Vegetable sellers in Mdantsane running their business off computers could soon be a reality.
BCM business development manager Xolelwa Majiza is concerned that informal traders receiving the computers may not have the capacity.
“Most of our informal traders are illiterate and would need training before working on the machinery. We also need to consider how they are going to use this and where are they going to place the equipment, as you find they work outdoors, where they have no access to electricity or shelter.”
A2Pay, founded by Johannesburg businessman Bert Roux, is rolling out 150 computers loaded with vendor trader software, all linked into services offered from one paypoint.
The system is designed for veg sellers and spaza shop operators. Ripples For Change’s Galit Cohen hopes it will work. “It has to be people servicing communities with groceries or vegetables and fruit who are open to selling airtime, electricity, bus tickets, among some of the other services they can get from the computer loaded with the software.”
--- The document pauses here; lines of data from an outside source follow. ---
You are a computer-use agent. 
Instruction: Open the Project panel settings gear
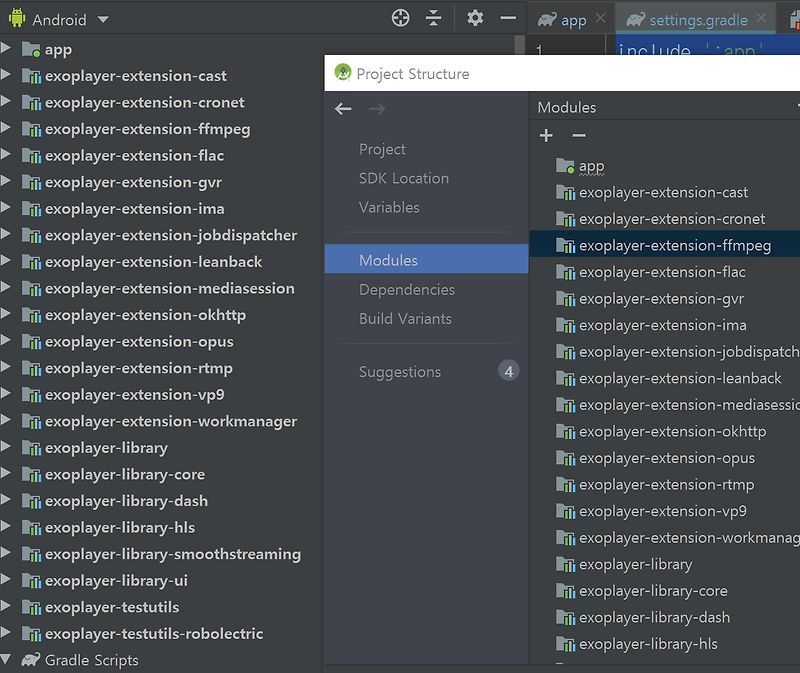click(x=475, y=18)
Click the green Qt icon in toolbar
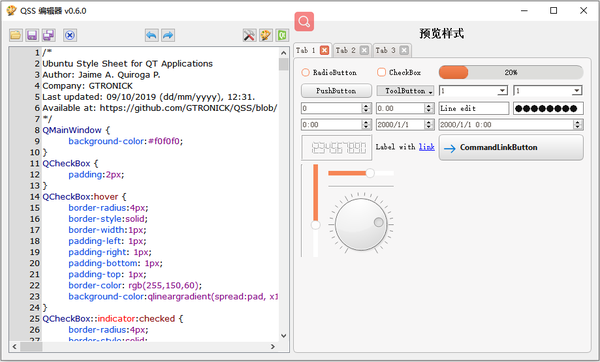Viewport: 600px width, 362px height. [282, 35]
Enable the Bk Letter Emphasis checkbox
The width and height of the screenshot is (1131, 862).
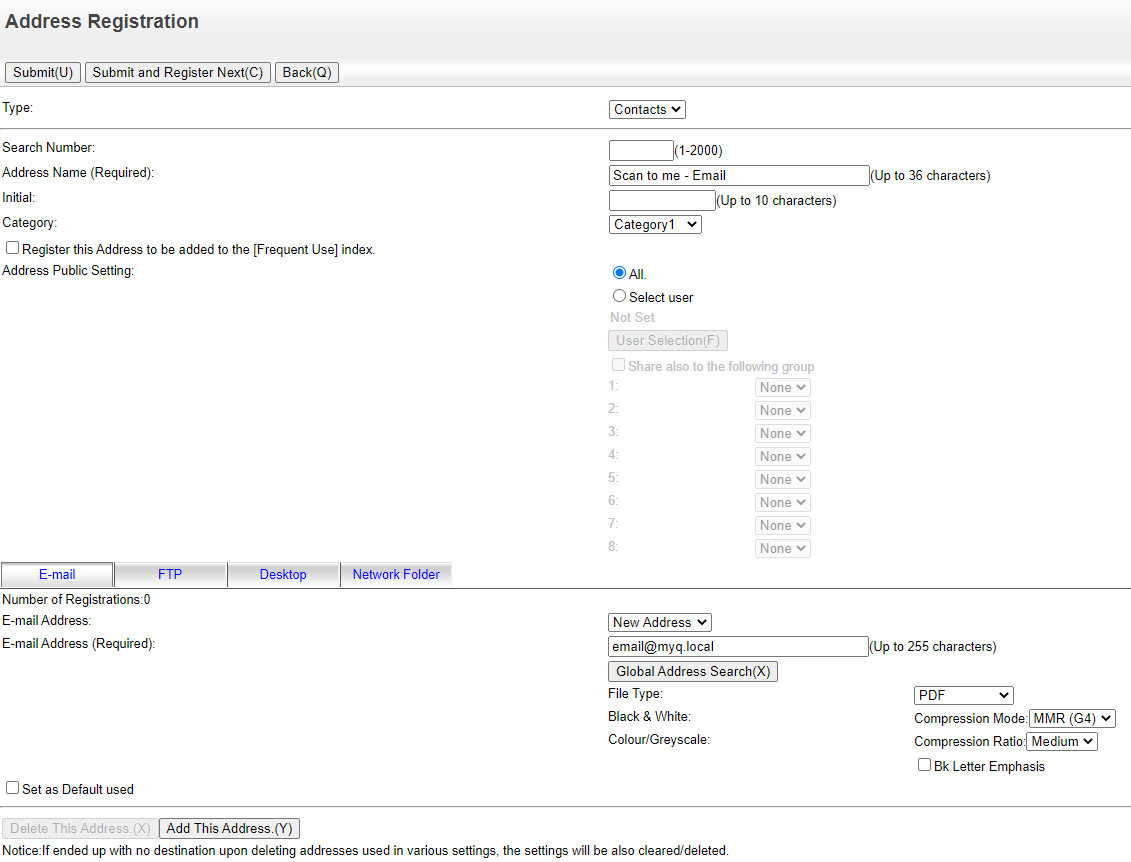point(924,765)
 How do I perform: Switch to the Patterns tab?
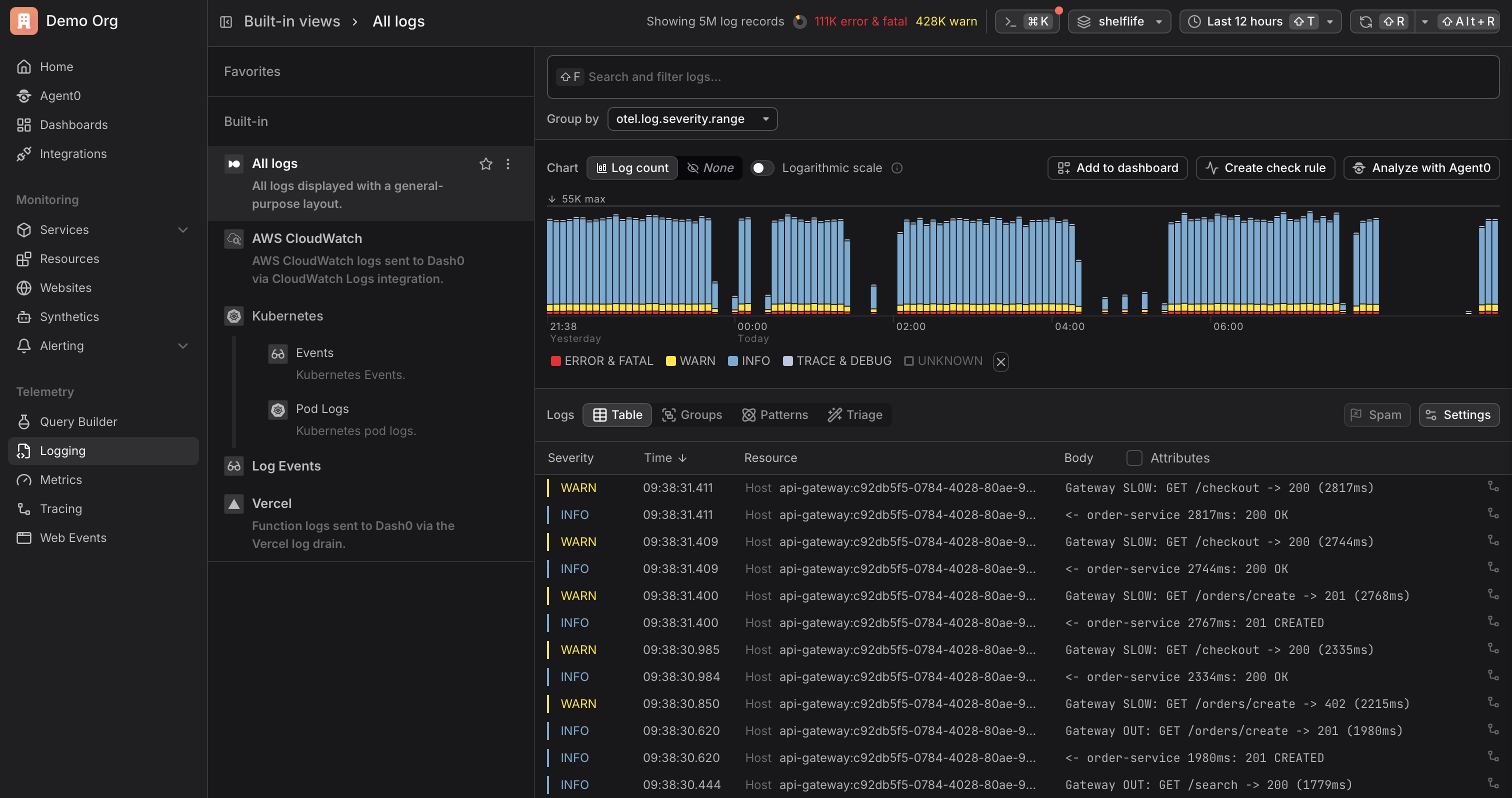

Cohen said while the computer would come at no cost, operators would pay R200 a month for the software.
“We have been working with Contralesa to ensure a broad variety of traders are represented from the city and the rural surrounds,” she said.
Contralesa BCM spokesman Mthuthuzeli Makinana said:
“This is very empowering. People need to know whether or not they are running at a loss.” The programme targets South African traders exclusively, although they are in the minority of informal traders.
“Right now South Africans are overpowered by foreigners who have more buying power and are better resourced,” Makinana added.